Saved data entries:
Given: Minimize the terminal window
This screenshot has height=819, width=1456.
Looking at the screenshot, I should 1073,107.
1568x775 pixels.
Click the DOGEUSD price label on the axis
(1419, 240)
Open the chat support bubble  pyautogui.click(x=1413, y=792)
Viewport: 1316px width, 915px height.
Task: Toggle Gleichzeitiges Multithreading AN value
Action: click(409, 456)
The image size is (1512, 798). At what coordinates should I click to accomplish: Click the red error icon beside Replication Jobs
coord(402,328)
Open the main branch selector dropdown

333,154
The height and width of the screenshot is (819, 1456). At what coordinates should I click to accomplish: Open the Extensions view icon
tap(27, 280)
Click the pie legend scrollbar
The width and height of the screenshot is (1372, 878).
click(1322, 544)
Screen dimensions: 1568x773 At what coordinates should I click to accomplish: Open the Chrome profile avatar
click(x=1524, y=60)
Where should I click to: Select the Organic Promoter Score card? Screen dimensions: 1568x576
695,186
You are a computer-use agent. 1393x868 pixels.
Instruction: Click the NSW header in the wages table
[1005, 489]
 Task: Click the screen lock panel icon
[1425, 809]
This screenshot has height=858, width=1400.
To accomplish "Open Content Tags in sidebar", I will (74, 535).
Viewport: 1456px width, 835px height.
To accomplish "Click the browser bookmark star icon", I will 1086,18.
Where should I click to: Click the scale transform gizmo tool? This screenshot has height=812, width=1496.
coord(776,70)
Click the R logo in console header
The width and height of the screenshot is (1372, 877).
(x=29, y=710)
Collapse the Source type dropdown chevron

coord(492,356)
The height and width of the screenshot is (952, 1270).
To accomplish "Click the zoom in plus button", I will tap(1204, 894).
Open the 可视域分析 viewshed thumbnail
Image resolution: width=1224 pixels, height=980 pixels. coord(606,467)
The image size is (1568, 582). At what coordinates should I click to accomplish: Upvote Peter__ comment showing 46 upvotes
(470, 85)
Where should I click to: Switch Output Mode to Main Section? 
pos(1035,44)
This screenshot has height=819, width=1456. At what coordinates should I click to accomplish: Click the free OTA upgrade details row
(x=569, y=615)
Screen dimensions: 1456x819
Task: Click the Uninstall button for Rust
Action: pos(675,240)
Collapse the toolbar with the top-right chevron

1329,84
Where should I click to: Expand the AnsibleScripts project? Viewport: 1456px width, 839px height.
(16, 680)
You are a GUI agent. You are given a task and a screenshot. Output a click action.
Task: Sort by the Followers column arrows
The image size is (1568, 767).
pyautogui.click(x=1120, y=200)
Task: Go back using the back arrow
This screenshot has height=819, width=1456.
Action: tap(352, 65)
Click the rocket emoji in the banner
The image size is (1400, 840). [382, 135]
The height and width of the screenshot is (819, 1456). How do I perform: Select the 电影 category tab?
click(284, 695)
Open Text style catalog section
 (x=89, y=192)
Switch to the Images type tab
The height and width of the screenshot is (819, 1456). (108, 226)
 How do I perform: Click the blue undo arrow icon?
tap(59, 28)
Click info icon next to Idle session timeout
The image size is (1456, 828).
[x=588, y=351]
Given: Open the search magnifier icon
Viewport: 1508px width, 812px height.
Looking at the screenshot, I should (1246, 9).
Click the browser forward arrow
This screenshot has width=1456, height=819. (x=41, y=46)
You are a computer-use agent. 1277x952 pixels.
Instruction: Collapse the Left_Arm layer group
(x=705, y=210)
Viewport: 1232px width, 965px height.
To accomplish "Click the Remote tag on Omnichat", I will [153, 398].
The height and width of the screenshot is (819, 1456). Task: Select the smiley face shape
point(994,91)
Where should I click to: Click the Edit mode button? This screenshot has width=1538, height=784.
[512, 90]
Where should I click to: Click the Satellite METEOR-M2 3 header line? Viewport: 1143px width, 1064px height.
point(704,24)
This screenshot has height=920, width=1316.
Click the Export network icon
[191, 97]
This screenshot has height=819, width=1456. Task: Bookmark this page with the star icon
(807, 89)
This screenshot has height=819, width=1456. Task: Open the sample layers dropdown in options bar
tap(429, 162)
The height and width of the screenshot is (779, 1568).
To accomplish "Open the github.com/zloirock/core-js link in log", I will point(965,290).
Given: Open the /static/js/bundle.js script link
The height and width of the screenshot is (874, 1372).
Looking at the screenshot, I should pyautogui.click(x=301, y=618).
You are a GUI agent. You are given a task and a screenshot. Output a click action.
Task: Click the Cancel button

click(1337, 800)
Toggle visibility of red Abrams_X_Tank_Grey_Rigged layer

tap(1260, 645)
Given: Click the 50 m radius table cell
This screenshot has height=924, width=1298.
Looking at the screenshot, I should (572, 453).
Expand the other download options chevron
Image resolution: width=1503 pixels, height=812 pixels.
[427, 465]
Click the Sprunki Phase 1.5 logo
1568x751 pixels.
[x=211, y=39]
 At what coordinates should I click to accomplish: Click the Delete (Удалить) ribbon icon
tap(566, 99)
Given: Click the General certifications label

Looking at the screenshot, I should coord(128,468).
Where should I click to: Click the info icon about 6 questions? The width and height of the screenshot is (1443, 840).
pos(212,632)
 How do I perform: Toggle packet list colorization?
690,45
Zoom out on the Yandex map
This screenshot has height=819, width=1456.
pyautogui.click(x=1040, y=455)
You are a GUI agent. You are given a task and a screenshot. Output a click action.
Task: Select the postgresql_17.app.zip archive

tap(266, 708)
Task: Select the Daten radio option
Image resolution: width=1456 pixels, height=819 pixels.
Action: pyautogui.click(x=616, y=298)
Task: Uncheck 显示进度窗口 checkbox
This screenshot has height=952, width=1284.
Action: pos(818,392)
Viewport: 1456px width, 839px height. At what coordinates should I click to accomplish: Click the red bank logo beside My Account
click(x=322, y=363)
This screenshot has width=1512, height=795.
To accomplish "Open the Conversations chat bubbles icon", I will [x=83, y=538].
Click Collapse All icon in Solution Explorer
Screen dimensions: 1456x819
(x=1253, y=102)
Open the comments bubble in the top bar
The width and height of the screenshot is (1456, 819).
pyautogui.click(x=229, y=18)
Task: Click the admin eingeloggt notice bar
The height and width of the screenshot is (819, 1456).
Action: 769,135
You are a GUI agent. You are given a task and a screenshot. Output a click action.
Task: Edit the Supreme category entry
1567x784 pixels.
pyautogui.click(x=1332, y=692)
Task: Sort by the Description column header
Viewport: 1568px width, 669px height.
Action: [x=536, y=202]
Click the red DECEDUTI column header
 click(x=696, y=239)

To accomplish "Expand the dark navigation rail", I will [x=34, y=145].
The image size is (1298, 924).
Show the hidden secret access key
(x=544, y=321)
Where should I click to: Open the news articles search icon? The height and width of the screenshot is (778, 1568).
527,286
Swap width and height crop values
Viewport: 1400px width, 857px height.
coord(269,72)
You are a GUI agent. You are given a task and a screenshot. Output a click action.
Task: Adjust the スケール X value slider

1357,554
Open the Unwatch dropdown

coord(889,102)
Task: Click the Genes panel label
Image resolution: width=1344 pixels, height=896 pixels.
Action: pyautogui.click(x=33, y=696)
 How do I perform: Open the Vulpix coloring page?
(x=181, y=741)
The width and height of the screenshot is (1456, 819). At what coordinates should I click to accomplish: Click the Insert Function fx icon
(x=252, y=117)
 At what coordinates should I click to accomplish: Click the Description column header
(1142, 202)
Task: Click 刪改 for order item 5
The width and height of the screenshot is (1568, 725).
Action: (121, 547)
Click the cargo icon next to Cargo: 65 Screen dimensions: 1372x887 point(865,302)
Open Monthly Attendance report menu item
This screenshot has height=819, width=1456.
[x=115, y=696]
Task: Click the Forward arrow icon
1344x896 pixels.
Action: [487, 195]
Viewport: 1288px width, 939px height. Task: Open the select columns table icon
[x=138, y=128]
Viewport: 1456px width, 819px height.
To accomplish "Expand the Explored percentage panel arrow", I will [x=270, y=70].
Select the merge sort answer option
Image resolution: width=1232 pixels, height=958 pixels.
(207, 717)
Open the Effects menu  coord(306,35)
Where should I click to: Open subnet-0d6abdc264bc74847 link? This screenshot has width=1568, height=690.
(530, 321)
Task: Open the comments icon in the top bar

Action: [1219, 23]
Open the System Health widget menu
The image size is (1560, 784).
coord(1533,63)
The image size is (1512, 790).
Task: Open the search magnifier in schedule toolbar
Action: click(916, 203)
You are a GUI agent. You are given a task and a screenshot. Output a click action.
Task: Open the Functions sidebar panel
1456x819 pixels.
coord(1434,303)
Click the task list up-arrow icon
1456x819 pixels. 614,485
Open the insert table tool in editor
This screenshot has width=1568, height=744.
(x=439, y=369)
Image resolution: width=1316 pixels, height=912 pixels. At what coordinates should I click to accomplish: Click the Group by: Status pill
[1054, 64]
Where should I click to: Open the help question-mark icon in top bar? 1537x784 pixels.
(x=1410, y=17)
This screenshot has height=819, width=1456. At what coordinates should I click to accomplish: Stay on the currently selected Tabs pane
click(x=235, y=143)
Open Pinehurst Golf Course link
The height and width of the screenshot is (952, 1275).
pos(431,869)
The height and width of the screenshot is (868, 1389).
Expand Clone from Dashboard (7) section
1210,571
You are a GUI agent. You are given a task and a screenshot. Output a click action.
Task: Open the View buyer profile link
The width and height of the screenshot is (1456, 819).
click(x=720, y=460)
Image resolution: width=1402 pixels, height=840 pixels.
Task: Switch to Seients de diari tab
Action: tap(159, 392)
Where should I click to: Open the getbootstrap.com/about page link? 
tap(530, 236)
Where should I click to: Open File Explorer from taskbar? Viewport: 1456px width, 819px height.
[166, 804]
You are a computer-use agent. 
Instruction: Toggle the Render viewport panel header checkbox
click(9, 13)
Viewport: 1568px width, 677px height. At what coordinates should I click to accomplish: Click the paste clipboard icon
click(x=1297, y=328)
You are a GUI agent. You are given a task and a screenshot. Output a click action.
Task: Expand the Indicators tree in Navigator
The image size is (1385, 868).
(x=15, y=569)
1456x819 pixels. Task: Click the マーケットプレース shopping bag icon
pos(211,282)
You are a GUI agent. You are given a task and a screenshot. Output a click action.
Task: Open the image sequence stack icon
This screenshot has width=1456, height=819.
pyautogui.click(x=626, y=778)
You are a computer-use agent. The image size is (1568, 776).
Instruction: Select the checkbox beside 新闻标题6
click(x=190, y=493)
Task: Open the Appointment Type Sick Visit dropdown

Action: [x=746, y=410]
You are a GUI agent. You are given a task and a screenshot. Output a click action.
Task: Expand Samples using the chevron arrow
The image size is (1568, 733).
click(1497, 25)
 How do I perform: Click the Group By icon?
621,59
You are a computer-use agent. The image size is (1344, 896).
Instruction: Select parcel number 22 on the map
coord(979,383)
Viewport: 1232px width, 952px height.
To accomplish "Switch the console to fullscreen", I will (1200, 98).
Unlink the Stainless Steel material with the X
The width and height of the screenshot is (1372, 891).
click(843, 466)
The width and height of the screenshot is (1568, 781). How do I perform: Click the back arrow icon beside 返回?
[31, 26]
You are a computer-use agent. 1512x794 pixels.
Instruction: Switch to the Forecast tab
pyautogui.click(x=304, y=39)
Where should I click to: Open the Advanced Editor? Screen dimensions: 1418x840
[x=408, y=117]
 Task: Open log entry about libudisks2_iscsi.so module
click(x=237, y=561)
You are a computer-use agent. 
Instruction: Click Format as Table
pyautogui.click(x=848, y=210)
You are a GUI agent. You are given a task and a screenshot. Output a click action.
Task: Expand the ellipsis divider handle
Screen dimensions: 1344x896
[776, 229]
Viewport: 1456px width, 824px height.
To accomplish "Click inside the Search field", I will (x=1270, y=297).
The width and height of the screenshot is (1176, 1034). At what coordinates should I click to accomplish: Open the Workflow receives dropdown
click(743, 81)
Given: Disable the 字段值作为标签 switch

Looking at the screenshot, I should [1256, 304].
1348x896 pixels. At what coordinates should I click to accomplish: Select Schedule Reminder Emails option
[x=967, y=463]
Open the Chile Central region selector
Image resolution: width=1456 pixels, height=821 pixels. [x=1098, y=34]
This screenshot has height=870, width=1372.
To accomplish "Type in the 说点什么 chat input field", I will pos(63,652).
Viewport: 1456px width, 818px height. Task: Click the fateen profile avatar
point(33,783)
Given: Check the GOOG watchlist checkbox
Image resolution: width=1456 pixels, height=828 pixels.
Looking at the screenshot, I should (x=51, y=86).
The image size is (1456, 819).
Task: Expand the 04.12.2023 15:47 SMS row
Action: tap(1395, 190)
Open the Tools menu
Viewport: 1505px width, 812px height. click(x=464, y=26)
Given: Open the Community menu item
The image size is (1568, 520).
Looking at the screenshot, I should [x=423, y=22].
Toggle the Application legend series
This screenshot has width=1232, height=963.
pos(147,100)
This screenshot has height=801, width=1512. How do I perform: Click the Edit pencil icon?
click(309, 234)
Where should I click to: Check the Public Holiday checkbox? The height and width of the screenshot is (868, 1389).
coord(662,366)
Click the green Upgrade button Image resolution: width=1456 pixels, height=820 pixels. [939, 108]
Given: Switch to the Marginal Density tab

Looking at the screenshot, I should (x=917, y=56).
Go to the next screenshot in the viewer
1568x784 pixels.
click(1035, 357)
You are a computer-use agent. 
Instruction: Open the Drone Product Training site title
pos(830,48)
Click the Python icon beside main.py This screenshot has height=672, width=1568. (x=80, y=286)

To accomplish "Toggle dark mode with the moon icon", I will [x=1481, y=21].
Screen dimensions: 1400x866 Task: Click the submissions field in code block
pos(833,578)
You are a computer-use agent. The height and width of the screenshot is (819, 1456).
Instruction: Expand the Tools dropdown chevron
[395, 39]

- _WHAT IS REQUIRED_:
Extract every line of the records above that contains the word "will".

- _TASK OUTPUT_:
To accomplish "Open Content Tags in sidebar", I will (74, 535).
To accomplish "Click the browser bookmark star icon", I will 1086,18.
To accomplish "Click the zoom in plus button", I will tap(1204, 894).
To accomplish "Click the Remote tag on Omnichat", I will [153, 398].
To accomplish "Open the github.com/zloirock/core-js link in log", I will point(965,290).
To accomplish "Open the Conversations chat bubbles icon", I will [x=83, y=538].
To accomplish "Expand the dark navigation rail", I will [x=34, y=145].
To accomplish "Expand the Explored percentage panel arrow", I will [x=270, y=70].
To accomplish "Switch the console to fullscreen", I will (1200, 98).
To accomplish "Click inside the Search field", I will (x=1270, y=297).
To accomplish "Type in the 说点什么 chat input field", I will pos(63,652).
To accomplish "Toggle dark mode with the moon icon", I will [x=1481, y=21].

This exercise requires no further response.